Britain's GW Pharmaceuticals (GWPH +0.00%) has certainly captured the market's imagination with its cannabidiol drug development platform. Over the past three years, its stock is up by an astounding 1,200%:
Although the market's glowing enthusiasm is seemingly based on the repeated clinical success of GW's experimental epilepsy treatment Epidiolex, it's probably safe to say that this high-flying stock is going to have trouble pushing much higher -- at least in the near-term. Backing this assertion, the drugmaker's shares are already trading at close to 17 times next year's projected revenue estimate, and that's assuming a successful regulatory filing for Epidiolex this year.

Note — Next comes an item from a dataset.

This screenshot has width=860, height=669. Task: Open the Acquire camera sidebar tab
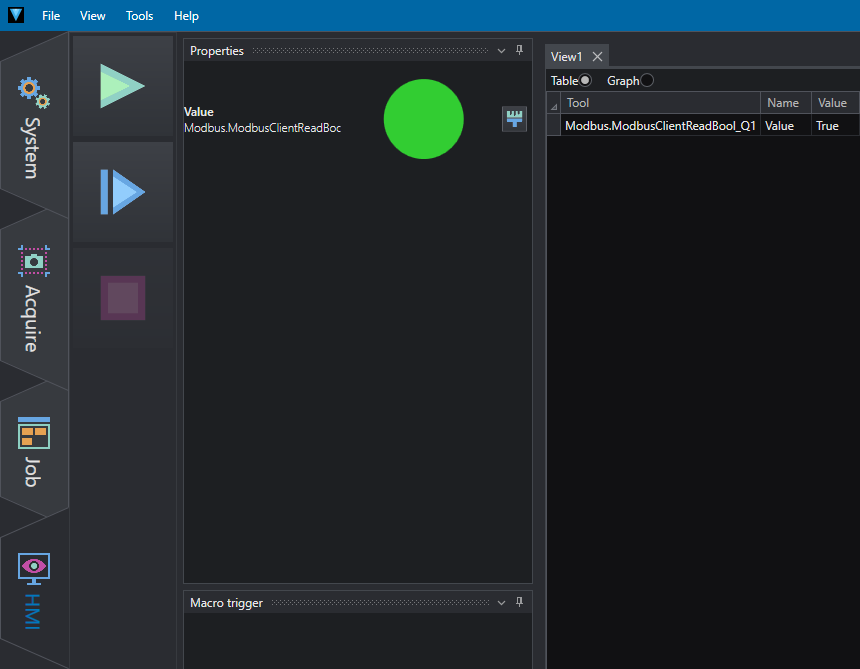pos(34,298)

So, if you're on the hunt for biopharma growth stocks with more attractive valuations than GW, I think Acadia Pharmaceuticals (ACAD 0.45%) and Sarepta Therapeutics (SRPT +0.16%) are definitely worth checking out. Here's why.
This battleground stock has momentum on its side
Since the launch of its Parkinson's disease psychosis (PDP) drug Nuplazid last May, Acadia has gotten a lot of attention from bulls and bears alike. On the bull side of the debate, Nuplazid appears to be a megablockbuster in the making, with the drug's peak sales estimated to reach upwards of $2 billion.

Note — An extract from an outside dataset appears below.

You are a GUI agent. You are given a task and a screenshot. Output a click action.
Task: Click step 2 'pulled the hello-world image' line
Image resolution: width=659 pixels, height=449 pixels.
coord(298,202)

Bears, for their part, believe that Nuplazid's outstanding safety question marks will ultimately slow its commercial uptake in PDP, and its weak phase 2 results in Alzheimer's disease psychosis (ADP) imply that a pivotal-stage trial is largely unwarranted and perhaps a waste of resources.
Image source: Getty Images.
Personally, I side with the bulls in this particular fight. The first reason is that Nuplazid also produced mixed results in its PDP clinical program, but eventually got the green light from the FDA.
While the drug's only mildly significant result in ADP at six weeks (p-value = 0.0451) don't exactly inspire a whole lot of confidence, it's also important to bear in mind that these types of cognitive disorders are extremely difficult to treat. In other words, there's reason to believe that even a hint of effectiveness may be enough to get a drug on the market for this particular indication.
That's not to say that Nuplazid is destined to get a label expansion in ADP that could add another million or so patients to its target market. But I think the doom and gloom certainly needs to be weighed against the current unmet medical need and the exceedingly poor track record of experimental Alzheimer's drugs in general.
On the safety front, Nuplazid's better-than-expected commercial launch suggests that doctors are indeed interested in prescribing this novel medication for PDP and that the potential safety issues may be outweighed by its real world benefits. Long story short, I'm cautiously optimistic that Nuplazid's commercial momentum will continue unabated over the next three to four years, putting it on track to reach blockbuster status by perhaps 2021.
If true, Acadia's shares are currently trading at a sharp discount relative to Nuplazid's value proposition.
Buy this biotech while it's still cheap
Shares of the rare disease specialist Sarepta Therapeutics are currently trading well below their 52-week highs at the moment because of the rough start to Exondys 51's commercial launch.
According to a recent investor update, this newly launched Duchenne muscular dystrophy, or DMD, drug, indicated for around 13% of the total DMD patient population, generated only $5.4 million in sales in the fourth quarter of 2016 -- dashing investors' hopes that it would get off to a quick start.
The underlying issues are that some payers have balked at the idea of paying for a drug that hasn't proven its effectiveness in a late-stage trial, and it takes time to properly identify the exact types of patients that would benefit from Exondys 51 (i.e., exon 51 amenable patients).
As a direct result, the Street's outlook on Exondys' initial penetration rate has essentially bifurcated of late. The bullish estimate, which assumes that these coverage issues will ease as Exondys' commercial launch unfolds, suggests that the drug could haul in around $487 million in sales next year; the bearish figure, on the other hand, falls closer to a mere $66 million.
If history is any guide, though, the bullish estimate should turn out to be the more realistic figure. Drugs for rare diseases, after all, tend to show a hockey stick-like uptake due to the necessity of identifying patients via genetic testing, and the need to convince payers to cover medicines that sport jaw-dropping price tags. Exondys 51, for instance, costs a whopping $300,000 per year.
Although not without risk, I think Sarepta is a deeply undervalued growth stock based on Exondys' overall commercial opportunity, combined with the stock's steep pullback from its former highs.